● **WORK TASK**
The data below is to be repeated in full, exactly as shown.

++++++++++++++++++++

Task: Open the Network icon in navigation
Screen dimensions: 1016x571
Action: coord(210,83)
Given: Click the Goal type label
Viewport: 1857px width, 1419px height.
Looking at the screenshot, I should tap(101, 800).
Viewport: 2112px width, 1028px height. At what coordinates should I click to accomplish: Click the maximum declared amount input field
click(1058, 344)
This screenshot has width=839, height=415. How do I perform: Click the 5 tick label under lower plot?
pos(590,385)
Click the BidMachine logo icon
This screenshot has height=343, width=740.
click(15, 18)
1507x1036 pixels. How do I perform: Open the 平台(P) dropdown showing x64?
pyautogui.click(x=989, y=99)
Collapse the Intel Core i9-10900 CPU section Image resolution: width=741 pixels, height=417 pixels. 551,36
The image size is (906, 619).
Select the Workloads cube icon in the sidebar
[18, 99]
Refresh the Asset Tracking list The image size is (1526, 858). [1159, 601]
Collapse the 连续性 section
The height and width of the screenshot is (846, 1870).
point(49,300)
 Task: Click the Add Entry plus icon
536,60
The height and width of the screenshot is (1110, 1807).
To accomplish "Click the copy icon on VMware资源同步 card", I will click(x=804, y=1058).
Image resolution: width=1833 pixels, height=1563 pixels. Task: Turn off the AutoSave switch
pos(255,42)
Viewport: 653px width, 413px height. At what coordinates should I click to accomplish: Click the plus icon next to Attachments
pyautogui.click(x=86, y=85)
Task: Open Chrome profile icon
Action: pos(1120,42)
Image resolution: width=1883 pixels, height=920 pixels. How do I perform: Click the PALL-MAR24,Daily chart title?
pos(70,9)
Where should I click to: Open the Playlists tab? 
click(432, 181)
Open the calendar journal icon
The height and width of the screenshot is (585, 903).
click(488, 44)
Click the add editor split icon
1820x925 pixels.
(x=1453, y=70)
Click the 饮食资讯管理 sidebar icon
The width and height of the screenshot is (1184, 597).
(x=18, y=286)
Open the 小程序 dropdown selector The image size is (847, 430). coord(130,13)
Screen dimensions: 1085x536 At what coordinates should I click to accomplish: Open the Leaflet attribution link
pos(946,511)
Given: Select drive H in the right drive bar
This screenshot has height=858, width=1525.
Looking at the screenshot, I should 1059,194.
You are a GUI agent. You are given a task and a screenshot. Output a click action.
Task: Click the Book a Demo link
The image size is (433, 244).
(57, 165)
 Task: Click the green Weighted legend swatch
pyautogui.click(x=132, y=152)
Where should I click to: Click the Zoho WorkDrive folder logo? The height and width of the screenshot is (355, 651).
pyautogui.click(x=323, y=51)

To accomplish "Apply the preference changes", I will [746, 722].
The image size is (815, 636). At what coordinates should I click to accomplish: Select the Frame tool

++++++++++++++++++++

● **RESPONSE**
Task: Open the Network icon in navigation
Screen dimensions: 1016x571
Action: coord(210,83)
Given: Click the Goal type label
Viewport: 1857px width, 1419px height.
Looking at the screenshot, I should tap(101, 800).
Viewport: 2112px width, 1028px height. At what coordinates should I click to accomplish: Click the maximum declared amount input field
click(1058, 344)
This screenshot has width=839, height=415. How do I perform: Click the 5 tick label under lower plot?
pos(590,385)
Click the BidMachine logo icon
This screenshot has height=343, width=740.
click(15, 18)
1507x1036 pixels. How do I perform: Open the 平台(P) dropdown showing x64?
pyautogui.click(x=989, y=99)
Collapse the Intel Core i9-10900 CPU section Image resolution: width=741 pixels, height=417 pixels. 551,36
The image size is (906, 619).
Select the Workloads cube icon in the sidebar
[18, 99]
Refresh the Asset Tracking list The image size is (1526, 858). [1159, 601]
Collapse the 连续性 section
The height and width of the screenshot is (846, 1870).
point(49,300)
 Task: Click the Add Entry plus icon
536,60
The height and width of the screenshot is (1110, 1807).
To accomplish "Click the copy icon on VMware资源同步 card", I will click(x=804, y=1058).
Image resolution: width=1833 pixels, height=1563 pixels. Task: Turn off the AutoSave switch
pos(255,42)
Viewport: 653px width, 413px height. At what coordinates should I click to accomplish: Click the plus icon next to Attachments
pyautogui.click(x=86, y=85)
Task: Open Chrome profile icon
Action: pos(1120,42)
Image resolution: width=1883 pixels, height=920 pixels. How do I perform: Click the PALL-MAR24,Daily chart title?
pos(70,9)
Where should I click to: Open the Playlists tab? 
click(432, 181)
Open the calendar journal icon
The height and width of the screenshot is (585, 903).
click(488, 44)
Click the add editor split icon
1820x925 pixels.
(x=1453, y=70)
Click the 饮食资讯管理 sidebar icon
The width and height of the screenshot is (1184, 597).
(x=18, y=286)
Open the 小程序 dropdown selector The image size is (847, 430). coord(130,13)
Screen dimensions: 1085x536 At what coordinates should I click to accomplish: Open the Leaflet attribution link
pos(946,511)
Given: Select drive H in the right drive bar
This screenshot has height=858, width=1525.
Looking at the screenshot, I should 1059,194.
You are a GUI agent. You are given a task and a screenshot. Output a click action.
Task: Click the Book a Demo link
The image size is (433, 244).
(57, 165)
 Task: Click the green Weighted legend swatch
pyautogui.click(x=132, y=152)
Where should I click to: Click the Zoho WorkDrive folder logo? The height and width of the screenshot is (355, 651).
pyautogui.click(x=323, y=51)

To accomplish "Apply the preference changes", I will [746, 722].
The image size is (815, 636). At what coordinates should I click to accomplish: Select the Frame tool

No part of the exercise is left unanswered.